It seems that I have read more about elevations in TNF, but this article suggests that in those with chronic infections and immune deficiency, TNF may actually be lower than expected.

From Labcorp:


Tumor necrosis factor-α (cachectin) and tumor necrosis factor-β (lymphotoxin) are two closely related proteins which share sequence homology of 34% in their amino acid sequence. Both mediators act on their target cells via the same receptors and therefore show similar, but not identical, biological effects. Under denaturing conditions TNF-α is a 17 kilodalton, nonglycosylated protein. The biologically active form of TNF-α is a trimer. Besides this soluble form of TNF-α, a 28 kilodalton membrane-bound form occurs on cell surfaces of TNF-producing cells which may serve as a pool for soluble TNF-α and can be proteolytically cleaved from the cell surface.

Different cells are shown to produce TNF-α: For example, macrophages, CD4+ T cells and NK cells after stimulation with lipopolysaccharides. Additionally, smooth muscle cells, polymorphonuclear neutrophils, astrocytes and a variety of tumor cell lines can produce TNF-α. TNF-α acts via two distinct cell surface receptors, which are called TNF receptor I, and TNF receptor II. These receptors can be identified on virtually all cell types except erythrocytes. Besides the cell-bound forms of TNF receptors, soluble forms are known to be capable of TNF-α binding. They compete, therefore, with the cell-bound forms and can inhibit the effects of TNF-α.

Due to the occurrence of TNF-α receptors on nearly all cells, TNF-α demonstrates a wide variety of biological action. It has cytolytic and cytostatic effects on tumor cells and shows chemotactic activity on neutrophils. TNF-α is a growth factor for fibroblasts and stimulates the synthesis of collagenase and prostaglandin E2 bone resorption can be induced by TNF-α because it activates osteoclasts. TNF-α enhances the proliferation of T cells after stimulation with IL-2. In the absence of IL-2, TNF-α induces the proliferation and differentiation of beta cells.

TNF-α serum or plasma levels may be elevated in sepsis, autoimmune diseases, various infectious diseases and transplant rejection.


July 9, 2014

Nationwide Children's Hospital

Researchers studying critically ill children with traumatic injuries have identified an immune marker that predicts which patients are likely to develop a hospital-acquired infection. The study, led by clinician-scientists at Nationwide Children's Hospital and published online in June in the journal Shock, is part of several larger efforts that could lead to the clinical implementation of quick-turnaround immune function tests and treatments to prevent or reverse immune system damage following critical illness or injury in pediatric patients.

Hospital-acquired, or nosocomial, infections pose a threat to any patient, but people who've suffered a traumatic injury have the highest risk of all, says Mark W. Hall, MD, senior author of the new study and division chief of Critical Care Medicine at Nationwide Children's. Dr. Hall and his colleagues have spent more than a decade studying this phenomenon and have honed in on a problem within the immune system as a possible contributor.

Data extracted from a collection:
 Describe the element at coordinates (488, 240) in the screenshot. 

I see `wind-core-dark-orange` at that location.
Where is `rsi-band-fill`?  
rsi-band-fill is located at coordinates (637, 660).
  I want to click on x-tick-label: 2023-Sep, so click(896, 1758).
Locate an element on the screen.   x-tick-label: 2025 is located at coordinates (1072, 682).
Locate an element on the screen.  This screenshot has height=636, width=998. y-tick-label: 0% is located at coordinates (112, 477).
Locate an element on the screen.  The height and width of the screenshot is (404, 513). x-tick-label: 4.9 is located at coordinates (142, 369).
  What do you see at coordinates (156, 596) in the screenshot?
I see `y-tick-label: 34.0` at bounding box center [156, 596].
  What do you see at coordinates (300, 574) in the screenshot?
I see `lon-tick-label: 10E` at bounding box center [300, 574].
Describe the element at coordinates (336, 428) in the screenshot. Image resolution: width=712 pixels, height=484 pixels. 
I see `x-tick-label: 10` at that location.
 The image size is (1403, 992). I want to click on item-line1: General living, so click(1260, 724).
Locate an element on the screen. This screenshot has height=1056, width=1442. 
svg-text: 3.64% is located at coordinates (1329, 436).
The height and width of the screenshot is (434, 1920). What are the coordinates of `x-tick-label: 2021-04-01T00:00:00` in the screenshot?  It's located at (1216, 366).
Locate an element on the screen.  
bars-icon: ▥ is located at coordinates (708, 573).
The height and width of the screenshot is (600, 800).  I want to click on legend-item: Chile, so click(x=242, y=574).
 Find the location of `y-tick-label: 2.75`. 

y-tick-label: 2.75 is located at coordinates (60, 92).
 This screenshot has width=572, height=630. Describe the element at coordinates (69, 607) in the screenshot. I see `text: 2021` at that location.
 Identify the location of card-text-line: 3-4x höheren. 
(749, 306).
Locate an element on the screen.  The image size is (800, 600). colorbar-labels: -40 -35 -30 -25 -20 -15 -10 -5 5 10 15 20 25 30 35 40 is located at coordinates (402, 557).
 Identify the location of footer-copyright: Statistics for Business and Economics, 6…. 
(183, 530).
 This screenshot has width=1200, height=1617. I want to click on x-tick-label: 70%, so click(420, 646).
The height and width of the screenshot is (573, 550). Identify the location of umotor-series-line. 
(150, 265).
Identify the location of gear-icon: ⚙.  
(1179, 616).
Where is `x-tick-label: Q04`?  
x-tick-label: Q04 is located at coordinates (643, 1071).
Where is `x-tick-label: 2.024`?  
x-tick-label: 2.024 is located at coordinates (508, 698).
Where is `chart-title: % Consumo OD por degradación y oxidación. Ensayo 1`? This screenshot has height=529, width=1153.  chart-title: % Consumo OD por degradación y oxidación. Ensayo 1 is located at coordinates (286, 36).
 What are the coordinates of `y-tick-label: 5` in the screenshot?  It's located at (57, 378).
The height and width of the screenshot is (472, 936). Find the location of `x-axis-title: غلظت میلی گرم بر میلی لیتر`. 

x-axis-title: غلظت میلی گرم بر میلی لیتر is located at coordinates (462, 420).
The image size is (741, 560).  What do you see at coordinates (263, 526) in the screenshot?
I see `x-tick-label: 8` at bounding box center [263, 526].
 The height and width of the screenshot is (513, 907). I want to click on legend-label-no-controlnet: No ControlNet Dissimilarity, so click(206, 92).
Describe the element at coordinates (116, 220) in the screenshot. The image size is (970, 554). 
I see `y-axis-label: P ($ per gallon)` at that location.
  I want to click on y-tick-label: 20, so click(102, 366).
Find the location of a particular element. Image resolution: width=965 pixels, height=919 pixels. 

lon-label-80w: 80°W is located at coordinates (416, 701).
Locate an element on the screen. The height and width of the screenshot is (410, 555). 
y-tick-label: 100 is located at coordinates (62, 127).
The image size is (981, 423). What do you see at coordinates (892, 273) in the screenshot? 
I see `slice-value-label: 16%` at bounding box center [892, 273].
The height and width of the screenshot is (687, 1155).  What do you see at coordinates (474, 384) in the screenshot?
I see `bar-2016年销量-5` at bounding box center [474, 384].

EXERCISE AIM ::
Return, word for word, the portion of the TNF text that starts at the words "TNF-α serum or" and ends after the words "in pediatric patients.". The records have no connection to the TNF text.

RESULT FOR THIS TASK ::
TNF-α serum or plasma levels may be elevated in sepsis, autoimmune diseases, various infectious diseases and transplant rejection.


July 9, 2014

Nationwide Children's Hospital

Researchers studying critically ill children with traumatic injuries have identified an immune marker that predicts which patients are likely to develop a hospital-acquired infection. The study, led by clinician-scientists at Nationwide Children's Hospital and published online in June in the journal Shock, is part of several larger efforts that could lead to the clinical implementation of quick-turnaround immune function tests and treatments to prevent or reverse immune system damage following critical illness or injury in pediatric patients.